-- What you should do --
Reproduce each of the records below word for word, without changing anything.

[Stored records]
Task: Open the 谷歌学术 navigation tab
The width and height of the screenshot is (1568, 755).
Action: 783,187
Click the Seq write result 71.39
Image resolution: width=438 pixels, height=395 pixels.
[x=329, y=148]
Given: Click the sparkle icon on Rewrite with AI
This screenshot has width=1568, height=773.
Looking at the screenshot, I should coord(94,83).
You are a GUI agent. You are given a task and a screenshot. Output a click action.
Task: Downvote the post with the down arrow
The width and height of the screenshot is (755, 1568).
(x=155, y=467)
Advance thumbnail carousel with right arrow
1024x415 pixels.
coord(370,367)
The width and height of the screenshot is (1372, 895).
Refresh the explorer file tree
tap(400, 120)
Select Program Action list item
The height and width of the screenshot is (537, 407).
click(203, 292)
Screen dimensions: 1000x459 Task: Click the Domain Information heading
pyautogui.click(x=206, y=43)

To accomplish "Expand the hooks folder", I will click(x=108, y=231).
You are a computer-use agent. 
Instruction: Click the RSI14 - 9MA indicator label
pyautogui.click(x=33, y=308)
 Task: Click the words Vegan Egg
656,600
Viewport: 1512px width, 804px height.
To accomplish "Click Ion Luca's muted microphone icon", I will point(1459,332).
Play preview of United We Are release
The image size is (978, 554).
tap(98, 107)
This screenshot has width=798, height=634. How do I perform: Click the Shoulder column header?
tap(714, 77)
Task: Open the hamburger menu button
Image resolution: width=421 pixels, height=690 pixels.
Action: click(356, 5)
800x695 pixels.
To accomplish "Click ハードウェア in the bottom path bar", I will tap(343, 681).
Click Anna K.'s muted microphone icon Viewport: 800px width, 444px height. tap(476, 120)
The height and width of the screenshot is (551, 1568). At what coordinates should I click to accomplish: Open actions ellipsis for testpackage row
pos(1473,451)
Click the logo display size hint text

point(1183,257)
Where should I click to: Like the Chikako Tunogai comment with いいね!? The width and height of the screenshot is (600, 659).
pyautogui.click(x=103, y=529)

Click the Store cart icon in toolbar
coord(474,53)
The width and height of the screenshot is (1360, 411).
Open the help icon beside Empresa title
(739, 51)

-- Exercise response --
Task: Open the 谷歌学术 navigation tab
The width and height of the screenshot is (1568, 755).
Action: 783,187
Click the Seq write result 71.39
Image resolution: width=438 pixels, height=395 pixels.
[x=329, y=148]
Given: Click the sparkle icon on Rewrite with AI
This screenshot has width=1568, height=773.
Looking at the screenshot, I should coord(94,83).
You are a GUI agent. You are given a task and a screenshot. Output a click action.
Task: Downvote the post with the down arrow
The width and height of the screenshot is (755, 1568).
(x=155, y=467)
Advance thumbnail carousel with right arrow
1024x415 pixels.
coord(370,367)
The width and height of the screenshot is (1372, 895).
Refresh the explorer file tree
tap(400, 120)
Select Program Action list item
The height and width of the screenshot is (537, 407).
click(203, 292)
Screen dimensions: 1000x459 Task: Click the Domain Information heading
pyautogui.click(x=206, y=43)

To accomplish "Expand the hooks folder", I will click(x=108, y=231).
You are a computer-use agent. 
Instruction: Click the RSI14 - 9MA indicator label
pyautogui.click(x=33, y=308)
 Task: Click the words Vegan Egg
656,600
Viewport: 1512px width, 804px height.
To accomplish "Click Ion Luca's muted microphone icon", I will point(1459,332).
Play preview of United We Are release
The image size is (978, 554).
tap(98, 107)
This screenshot has width=798, height=634. How do I perform: Click the Shoulder column header?
tap(714, 77)
Task: Open the hamburger menu button
Image resolution: width=421 pixels, height=690 pixels.
Action: click(356, 5)
800x695 pixels.
To accomplish "Click ハードウェア in the bottom path bar", I will tap(343, 681).
Click Anna K.'s muted microphone icon Viewport: 800px width, 444px height. tap(476, 120)
The height and width of the screenshot is (551, 1568). At what coordinates should I click to accomplish: Open actions ellipsis for testpackage row
pos(1473,451)
Click the logo display size hint text

point(1183,257)
Where should I click to: Like the Chikako Tunogai comment with いいね!? The width and height of the screenshot is (600, 659).
pyautogui.click(x=103, y=529)

Click the Store cart icon in toolbar
coord(474,53)
The width and height of the screenshot is (1360, 411).
Open the help icon beside Empresa title
(739, 51)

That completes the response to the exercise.